::: EXTRACT PROVIDED :::

If you were wondering why we are calling the parse function on the input instead of on the type itself. It is because the ParseStream implements this very convenient parse function that allows us to parse a single token from the stream at a time.

impl<'a> ParseBuffer<'a> {
    /// Parses a syntax tree node of type `T`, advancing the position of our
    /// parse stream past it.
    pub fn parse<T: Parse>(&self) -> Result<T> {
        T::parse(input: self)
    }
} impl ParseBuffer<'a>

Next, let’s parse something that takes a little more effort, our FlagPermission.

impl Parse for FlagPermission {
    /// Parse flag permissions from a combination of `R`, `W`, and
    /// `C(<lit_int>)`.
    ///
    /// Valid inputs: `r`, `w`, `rw`, `c(<n>)`, `rc(<n>)`, `wc(<n>)`,
    /// `rwc(<n>)` (case-insensitive).
    fn parse(input: syn::parse::ParseStream) -> syn::Result<Self> {
        // First, we create a default attribute, that we will then modify
        // based on the input.

:::

PROBLEM STATEMENT: Can you quote the Rust parsing passage above in full, word for word?

::: DATASET SECTION :::

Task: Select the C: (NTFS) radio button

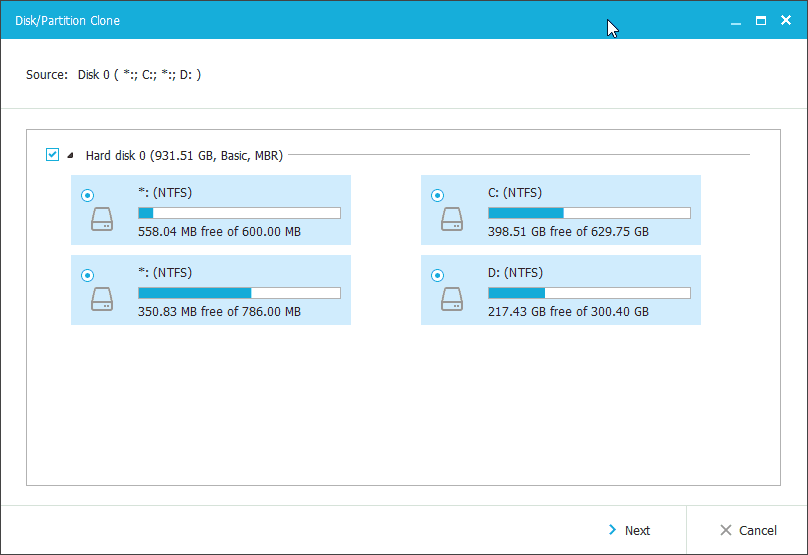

:::

REPLY TO THE TASK:
If you were wondering why we are calling the parse function on the input instead of on the type itself. It is because the ParseStream implements this very convenient parse function that allows us to parse a single token from the stream at a time.

impl<'a> ParseBuffer<'a> {
    /// Parses a syntax tree node of type `T`, advancing the position of our
    /// parse stream past it.
    pub fn parse<T: Parse>(&self) -> Result<T> {
        T::parse(input: self)
    }
} impl ParseBuffer<'a>

Next, let’s parse something that takes a little more effort, our FlagPermission.

impl Parse for FlagPermission {
    /// Parse flag permissions from a combination of `R`, `W`, and
    /// `C(<lit_int>)`.
    ///
    /// Valid inputs: `r`, `w`, `rw`, `c(<n>)`, `rc(<n>)`, `wc(<n>)`,
    /// `rwc(<n>)` (case-insensitive).
    fn parse(input: syn::parse::ParseStream) -> syn::Result<Self> {
        // First, we create a default attribute, that we will then modify
        // based on the input.